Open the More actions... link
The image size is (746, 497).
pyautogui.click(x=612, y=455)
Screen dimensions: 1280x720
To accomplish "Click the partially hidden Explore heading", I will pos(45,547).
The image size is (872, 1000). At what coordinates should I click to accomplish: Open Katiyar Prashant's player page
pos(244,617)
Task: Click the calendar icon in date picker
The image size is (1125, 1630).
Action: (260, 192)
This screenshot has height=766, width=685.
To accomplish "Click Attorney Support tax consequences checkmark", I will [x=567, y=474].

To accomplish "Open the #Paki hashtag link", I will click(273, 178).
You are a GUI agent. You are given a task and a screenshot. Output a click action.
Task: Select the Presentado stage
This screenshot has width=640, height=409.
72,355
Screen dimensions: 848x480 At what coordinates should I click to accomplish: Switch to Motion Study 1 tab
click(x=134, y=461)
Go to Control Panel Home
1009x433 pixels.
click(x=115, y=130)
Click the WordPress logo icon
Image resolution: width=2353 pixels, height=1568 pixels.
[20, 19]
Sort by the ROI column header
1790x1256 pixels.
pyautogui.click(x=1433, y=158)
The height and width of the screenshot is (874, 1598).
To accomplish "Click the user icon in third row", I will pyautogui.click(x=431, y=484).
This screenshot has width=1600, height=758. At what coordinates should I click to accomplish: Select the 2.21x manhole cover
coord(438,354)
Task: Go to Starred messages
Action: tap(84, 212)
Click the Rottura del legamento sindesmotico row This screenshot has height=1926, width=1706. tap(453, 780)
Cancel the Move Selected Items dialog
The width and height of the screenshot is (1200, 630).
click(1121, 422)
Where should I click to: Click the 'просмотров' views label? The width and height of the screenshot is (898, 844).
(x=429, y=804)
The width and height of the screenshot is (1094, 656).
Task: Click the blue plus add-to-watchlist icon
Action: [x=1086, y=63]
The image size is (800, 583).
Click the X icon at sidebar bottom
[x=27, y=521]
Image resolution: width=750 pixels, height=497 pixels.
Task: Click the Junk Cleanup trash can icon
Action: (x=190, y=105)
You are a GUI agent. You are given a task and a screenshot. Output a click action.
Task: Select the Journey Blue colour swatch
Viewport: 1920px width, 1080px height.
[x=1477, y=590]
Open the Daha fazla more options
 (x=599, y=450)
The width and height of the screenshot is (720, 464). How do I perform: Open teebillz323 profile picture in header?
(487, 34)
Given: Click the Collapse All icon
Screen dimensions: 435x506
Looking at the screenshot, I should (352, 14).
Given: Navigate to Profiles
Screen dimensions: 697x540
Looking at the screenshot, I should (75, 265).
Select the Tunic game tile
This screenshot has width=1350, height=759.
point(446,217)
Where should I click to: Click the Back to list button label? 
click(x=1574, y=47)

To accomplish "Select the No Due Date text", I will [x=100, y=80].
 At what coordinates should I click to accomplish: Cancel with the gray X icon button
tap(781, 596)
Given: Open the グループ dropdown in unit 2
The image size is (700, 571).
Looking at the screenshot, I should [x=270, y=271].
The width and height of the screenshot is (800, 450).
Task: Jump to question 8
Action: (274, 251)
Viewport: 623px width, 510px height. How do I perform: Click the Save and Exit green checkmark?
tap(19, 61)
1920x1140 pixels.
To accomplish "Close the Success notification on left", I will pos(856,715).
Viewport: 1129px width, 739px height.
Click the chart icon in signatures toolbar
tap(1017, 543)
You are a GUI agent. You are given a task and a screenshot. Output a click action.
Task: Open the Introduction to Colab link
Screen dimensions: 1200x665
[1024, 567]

▶ [Task] All of the entries need to be reproduced exactly; please write them out.

▶ [Reply to the exercise]
Open the More actions... link
The image size is (746, 497).
pyautogui.click(x=612, y=455)
Screen dimensions: 1280x720
To accomplish "Click the partially hidden Explore heading", I will pos(45,547).
The image size is (872, 1000). At what coordinates should I click to accomplish: Open Katiyar Prashant's player page
pos(244,617)
Task: Click the calendar icon in date picker
The image size is (1125, 1630).
Action: (260, 192)
This screenshot has height=766, width=685.
To accomplish "Click Attorney Support tax consequences checkmark", I will [x=567, y=474].

To accomplish "Open the #Paki hashtag link", I will click(273, 178).
You are a GUI agent. You are given a task and a screenshot. Output a click action.
Task: Select the Presentado stage
This screenshot has width=640, height=409.
72,355
Screen dimensions: 848x480 At what coordinates should I click to accomplish: Switch to Motion Study 1 tab
click(x=134, y=461)
Go to Control Panel Home
1009x433 pixels.
click(x=115, y=130)
Click the WordPress logo icon
Image resolution: width=2353 pixels, height=1568 pixels.
[20, 19]
Sort by the ROI column header
1790x1256 pixels.
pyautogui.click(x=1433, y=158)
The height and width of the screenshot is (874, 1598).
To accomplish "Click the user icon in third row", I will pyautogui.click(x=431, y=484).
This screenshot has width=1600, height=758. At what coordinates should I click to accomplish: Select the 2.21x manhole cover
coord(438,354)
Task: Go to Starred messages
Action: tap(84, 212)
Click the Rottura del legamento sindesmotico row This screenshot has height=1926, width=1706. tap(453, 780)
Cancel the Move Selected Items dialog
The width and height of the screenshot is (1200, 630).
click(1121, 422)
Where should I click to: Click the 'просмотров' views label? The width and height of the screenshot is (898, 844).
(x=429, y=804)
The width and height of the screenshot is (1094, 656).
Task: Click the blue plus add-to-watchlist icon
Action: [x=1086, y=63]
The image size is (800, 583).
Click the X icon at sidebar bottom
[x=27, y=521]
Image resolution: width=750 pixels, height=497 pixels.
Task: Click the Junk Cleanup trash can icon
Action: (x=190, y=105)
You are a GUI agent. You are given a task and a screenshot. Output a click action.
Task: Select the Journey Blue colour swatch
Viewport: 1920px width, 1080px height.
[x=1477, y=590]
Open the Daha fazla more options
 (x=599, y=450)
The width and height of the screenshot is (720, 464). How do I perform: Open teebillz323 profile picture in header?
(487, 34)
Given: Click the Collapse All icon
Screen dimensions: 435x506
Looking at the screenshot, I should (352, 14).
Given: Navigate to Profiles
Screen dimensions: 697x540
Looking at the screenshot, I should (75, 265).
Select the Tunic game tile
This screenshot has width=1350, height=759.
point(446,217)
Where should I click to: Click the Back to list button label? 
click(x=1574, y=47)

To accomplish "Select the No Due Date text", I will [x=100, y=80].
 At what coordinates should I click to accomplish: Cancel with the gray X icon button
tap(781, 596)
Given: Open the グループ dropdown in unit 2
The image size is (700, 571).
Looking at the screenshot, I should [x=270, y=271].
The width and height of the screenshot is (800, 450).
Task: Jump to question 8
Action: (274, 251)
Viewport: 623px width, 510px height. How do I perform: Click the Save and Exit green checkmark?
tap(19, 61)
1920x1140 pixels.
To accomplish "Close the Success notification on left", I will pos(856,715).
Viewport: 1129px width, 739px height.
Click the chart icon in signatures toolbar
tap(1017, 543)
You are a GUI agent. You are given a task and a screenshot. Output a click action.
Task: Open the Introduction to Colab link
Screen dimensions: 1200x665
[1024, 567]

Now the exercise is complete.